::: Document section :::
Support Questions

Find answers, ask questions, and share your expertise

Understanding cloudera charts

avatar
Contributor
Can someone help regarding cloudera charts. I didn't find any good explanation regarding charts available in cloudera manager. How i can correlate those errors with charts. I.e. cpu , io related charts.
7 REPLIES 7

avatar
Expert Contributor

avatar
Contributor

Hello manuroman,

How i can map this information to Charts. i..e.  Hive canary chart. How i can map if the charts are associated with an issue. Any detailed information related to charts is required by me. How to corelate an issue with charts.

avatar
Rising Star

Hi Kamal,

 

If you don't mind, could you please share us which charts you would like to understand and also the errors which you would like to correlate with charts so that we will get a chance to help you in understanding ClouderaManager-->charts

 

Thanks,

Senthil Kumar

avatar
Contributor
i.e. Hive Metastore Canary Duration.

avatar
Rising Star
This is a Hive Metastore health test that checks that a client can connect and perform basic operations. The operations include: (1) creating a database, (2) creating a table within that database with several types of columns and two partition keys, (3) creating a number of partitions, and (4) dropping both the table and the database. The database is created under the /user/hue/.cloudera_manager_hive_metastore_canary/<Hive Metastore role name>/ and is named "cloudera_manager_metastore_canary_test_db". The test returns "Bad" health if any of these operations fail. The test returns "Concerning" health if an unknown failure happens. The canary publishes a metric 'canary_duration' for the time it took for the canary to complete. Here is an example of a trigger, defined for the Hive Metastore role configuration group, that changes the health to "Bad" when the duration of the canary is longer than 5 sec: "IF (SELECT canary_duration WHERE entityName=$ROLENAME AND category = ROLE and last(canary_duration) > 5s) DO health:bad" A failure of this health test may indicate that the Hive Metastore is failing basic operations. Check the logs of the Hive Metastore and the Cloudera Manager Service Monitor for more details. This test can be enabled or disabled using the Hive Metastore Canary Health Test Hive Metastore monitoring setting.
:::
Task requirements –
**a)** In the forum thread about Cloudera charts, what is the name of the database that the Hive Metastore canary creates?
**b)** Output the part of the forum thread about Cloudera charts starting at "Understanding cloudera charts" and ending at "io related charts.".
The listing after this point is separate material and not part of the forum thread.
::: Supplied records :::
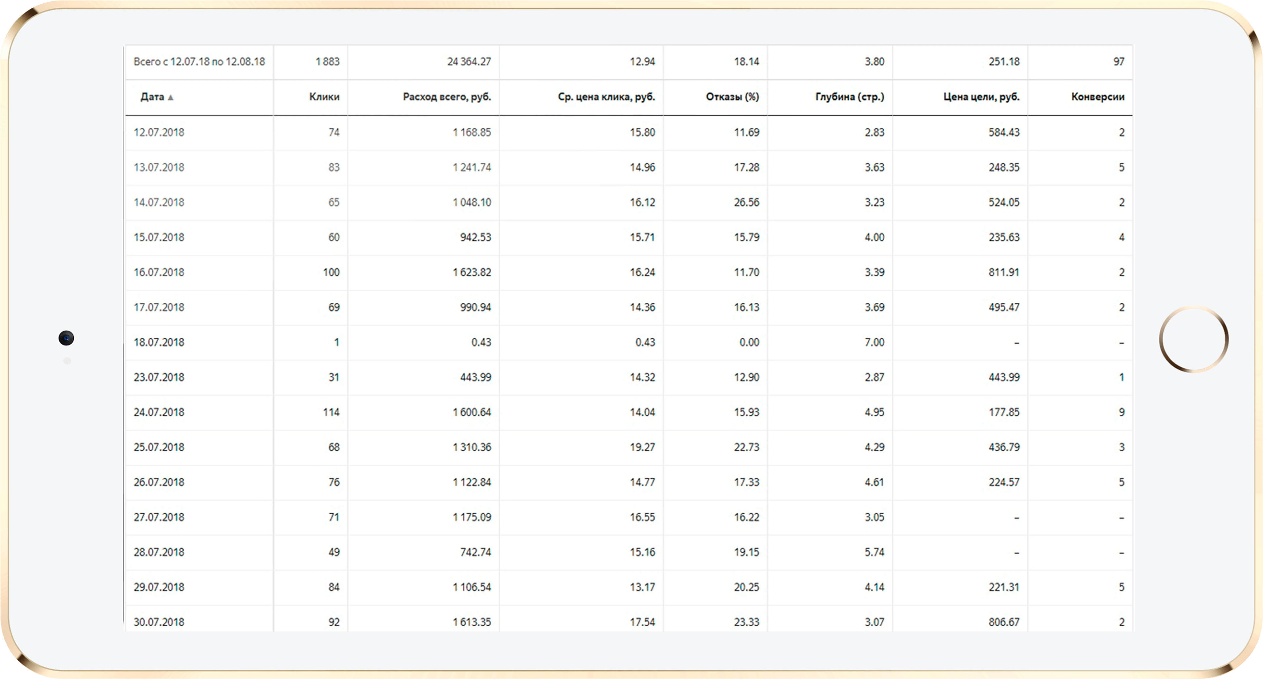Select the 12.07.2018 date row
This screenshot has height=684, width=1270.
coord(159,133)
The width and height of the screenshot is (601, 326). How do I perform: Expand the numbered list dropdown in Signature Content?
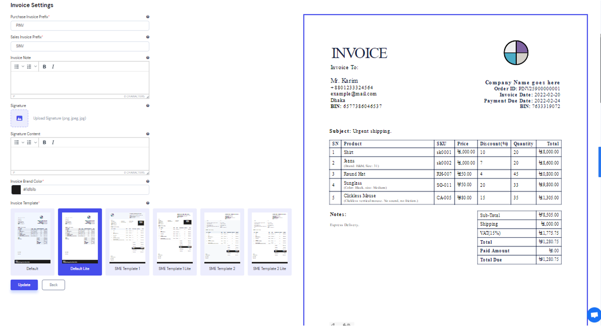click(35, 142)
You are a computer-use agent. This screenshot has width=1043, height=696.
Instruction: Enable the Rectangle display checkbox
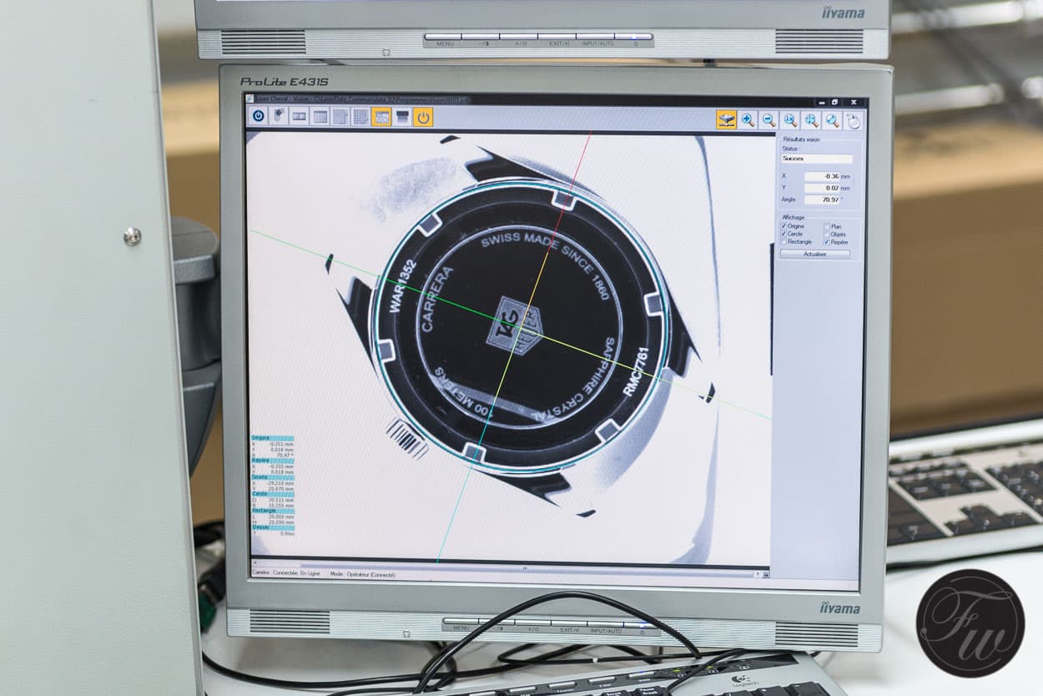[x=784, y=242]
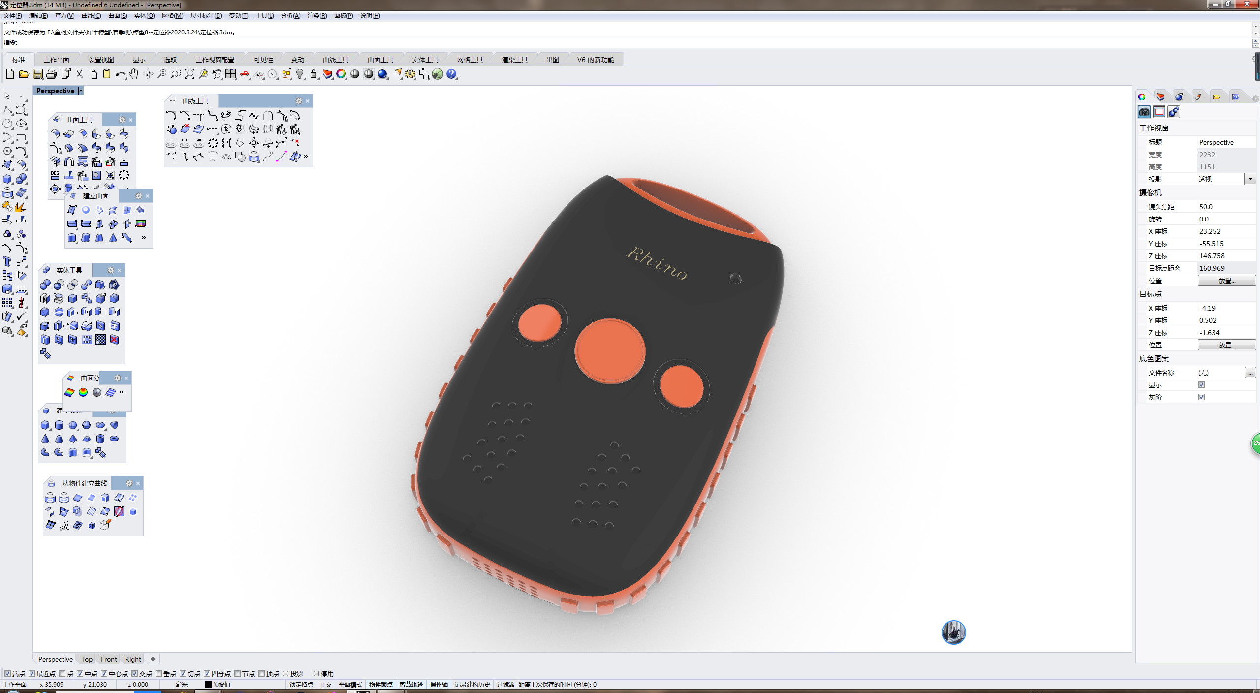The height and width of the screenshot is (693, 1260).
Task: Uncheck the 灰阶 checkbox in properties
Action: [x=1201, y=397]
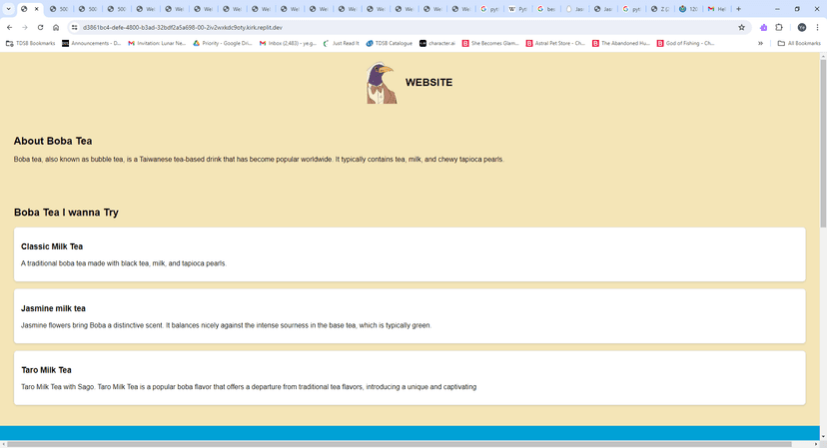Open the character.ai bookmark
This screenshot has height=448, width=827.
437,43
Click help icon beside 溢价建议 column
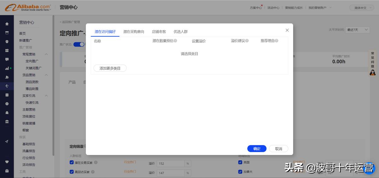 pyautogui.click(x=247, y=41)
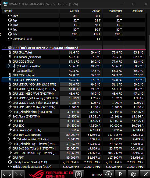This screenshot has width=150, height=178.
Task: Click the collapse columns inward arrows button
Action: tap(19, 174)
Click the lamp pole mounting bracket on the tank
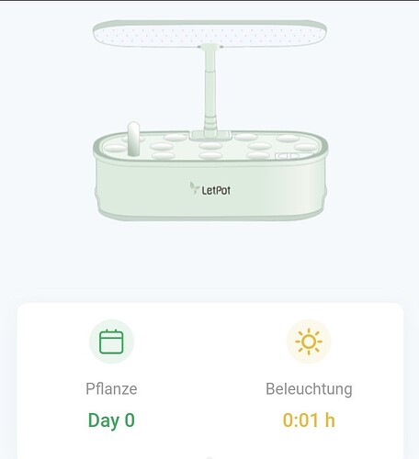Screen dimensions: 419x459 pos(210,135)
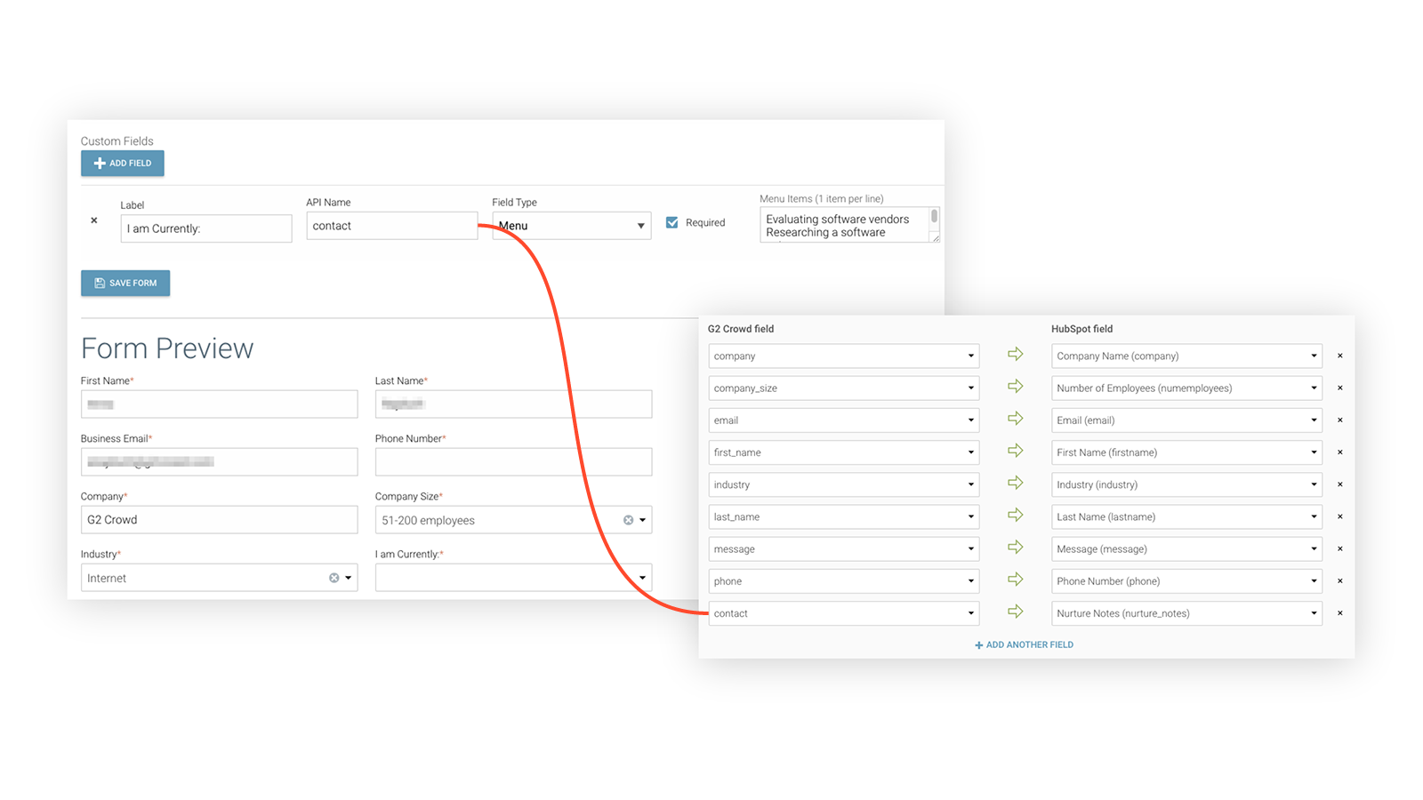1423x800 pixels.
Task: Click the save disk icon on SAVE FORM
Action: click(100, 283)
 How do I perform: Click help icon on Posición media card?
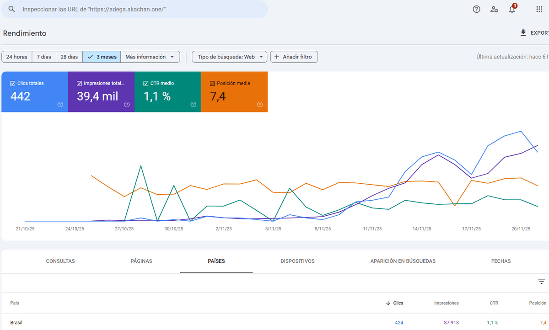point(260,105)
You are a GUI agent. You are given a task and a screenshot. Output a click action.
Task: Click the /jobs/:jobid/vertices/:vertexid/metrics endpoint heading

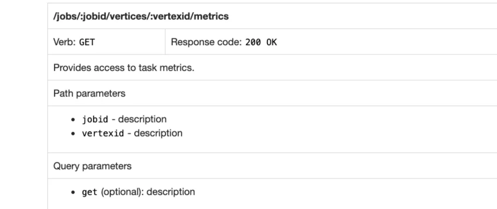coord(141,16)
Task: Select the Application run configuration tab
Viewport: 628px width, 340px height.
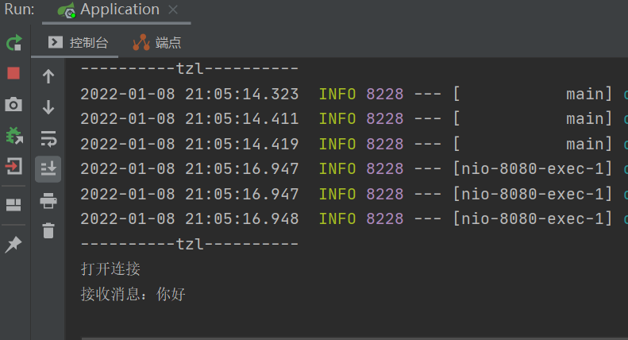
:::
Expected responses –
**a)** cloudera_manager_metastore_canary_test_db

**b)**
Understanding cloudera charts

avatar
Contributor
Can someone help regarding cloudera charts. I didn't find any good explanation regarding charts available in cloudera manager. How i can correlate those errors with charts. I.e. cpu , io related charts.